BEGIN Extracted entries

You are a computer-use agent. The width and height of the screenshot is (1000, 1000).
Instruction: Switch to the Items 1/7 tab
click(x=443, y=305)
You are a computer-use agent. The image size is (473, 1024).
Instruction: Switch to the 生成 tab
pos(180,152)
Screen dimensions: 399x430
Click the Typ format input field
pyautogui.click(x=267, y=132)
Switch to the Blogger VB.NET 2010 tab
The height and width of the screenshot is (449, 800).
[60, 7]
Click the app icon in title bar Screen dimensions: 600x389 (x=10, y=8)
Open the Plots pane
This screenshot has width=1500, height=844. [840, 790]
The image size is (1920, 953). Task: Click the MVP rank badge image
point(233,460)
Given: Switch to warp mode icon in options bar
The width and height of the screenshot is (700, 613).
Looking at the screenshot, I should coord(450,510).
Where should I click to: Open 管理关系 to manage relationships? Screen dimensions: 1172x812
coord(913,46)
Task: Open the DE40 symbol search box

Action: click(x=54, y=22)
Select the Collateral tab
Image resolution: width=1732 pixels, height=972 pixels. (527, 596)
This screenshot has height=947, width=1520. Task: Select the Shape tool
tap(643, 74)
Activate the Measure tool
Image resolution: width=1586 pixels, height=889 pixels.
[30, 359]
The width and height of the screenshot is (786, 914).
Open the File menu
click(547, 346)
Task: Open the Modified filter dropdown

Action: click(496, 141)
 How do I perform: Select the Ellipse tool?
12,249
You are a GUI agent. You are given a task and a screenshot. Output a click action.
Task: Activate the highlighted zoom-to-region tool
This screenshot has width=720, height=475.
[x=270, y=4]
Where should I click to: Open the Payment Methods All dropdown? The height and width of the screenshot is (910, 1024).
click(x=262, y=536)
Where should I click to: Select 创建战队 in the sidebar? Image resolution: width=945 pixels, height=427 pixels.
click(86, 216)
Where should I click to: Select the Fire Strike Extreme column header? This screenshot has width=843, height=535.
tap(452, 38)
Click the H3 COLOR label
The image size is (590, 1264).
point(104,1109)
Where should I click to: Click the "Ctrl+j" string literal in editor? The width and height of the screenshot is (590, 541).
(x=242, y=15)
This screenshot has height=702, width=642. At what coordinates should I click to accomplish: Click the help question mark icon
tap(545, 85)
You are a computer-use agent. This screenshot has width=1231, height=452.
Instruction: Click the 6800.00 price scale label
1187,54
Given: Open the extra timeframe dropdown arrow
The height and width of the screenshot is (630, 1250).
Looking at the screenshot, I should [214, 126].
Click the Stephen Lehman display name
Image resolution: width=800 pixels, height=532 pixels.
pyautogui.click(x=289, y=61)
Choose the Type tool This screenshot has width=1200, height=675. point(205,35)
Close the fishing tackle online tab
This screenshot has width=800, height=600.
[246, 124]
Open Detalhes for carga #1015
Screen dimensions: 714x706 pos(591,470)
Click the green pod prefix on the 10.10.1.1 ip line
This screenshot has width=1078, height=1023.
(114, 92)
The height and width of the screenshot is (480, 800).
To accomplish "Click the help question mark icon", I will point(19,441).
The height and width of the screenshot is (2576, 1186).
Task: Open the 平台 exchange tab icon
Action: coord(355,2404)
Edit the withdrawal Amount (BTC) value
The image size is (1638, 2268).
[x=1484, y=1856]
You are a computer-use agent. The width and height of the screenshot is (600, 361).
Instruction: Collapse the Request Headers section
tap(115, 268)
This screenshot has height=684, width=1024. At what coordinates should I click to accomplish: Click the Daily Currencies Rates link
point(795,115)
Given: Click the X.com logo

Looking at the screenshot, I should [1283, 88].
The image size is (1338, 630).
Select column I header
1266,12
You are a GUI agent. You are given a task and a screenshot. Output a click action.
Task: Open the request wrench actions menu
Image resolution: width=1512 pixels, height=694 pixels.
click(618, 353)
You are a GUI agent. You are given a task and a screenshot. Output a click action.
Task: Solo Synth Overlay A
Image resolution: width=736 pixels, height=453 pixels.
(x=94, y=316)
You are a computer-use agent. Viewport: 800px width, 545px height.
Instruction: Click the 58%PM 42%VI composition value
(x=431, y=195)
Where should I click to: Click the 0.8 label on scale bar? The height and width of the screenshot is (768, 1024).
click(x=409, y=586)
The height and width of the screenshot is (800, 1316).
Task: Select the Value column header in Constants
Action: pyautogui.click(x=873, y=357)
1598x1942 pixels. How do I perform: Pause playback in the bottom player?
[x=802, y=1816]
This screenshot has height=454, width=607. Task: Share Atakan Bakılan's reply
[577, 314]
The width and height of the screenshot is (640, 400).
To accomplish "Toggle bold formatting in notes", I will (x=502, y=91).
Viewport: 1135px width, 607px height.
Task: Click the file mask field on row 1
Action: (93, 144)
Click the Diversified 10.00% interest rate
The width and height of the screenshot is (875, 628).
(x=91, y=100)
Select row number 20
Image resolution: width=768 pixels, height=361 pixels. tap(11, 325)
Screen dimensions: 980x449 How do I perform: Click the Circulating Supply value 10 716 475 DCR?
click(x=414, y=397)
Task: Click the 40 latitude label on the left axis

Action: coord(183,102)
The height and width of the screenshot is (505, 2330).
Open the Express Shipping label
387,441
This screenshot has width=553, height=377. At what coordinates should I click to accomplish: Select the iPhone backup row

END Extracted entries

**Work request**. Return only the number of lines in the entries above that contain the word "agent".

**Task answer**. 8